**TASK OBJECTIVE**: The answer must be an exact copy of the listing below.

**INFORMATION**:
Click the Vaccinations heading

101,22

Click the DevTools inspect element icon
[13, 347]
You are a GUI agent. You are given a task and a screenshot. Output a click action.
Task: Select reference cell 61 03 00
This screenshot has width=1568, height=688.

**EXERCISE ANSWER**:
Click the Vaccinations heading

101,22

Click the DevTools inspect element icon
[13, 347]
You are a GUI agent. You are given a task and a screenshot. Output a click action.
Task: Select reference cell 61 03 00
This screenshot has width=1568, height=688.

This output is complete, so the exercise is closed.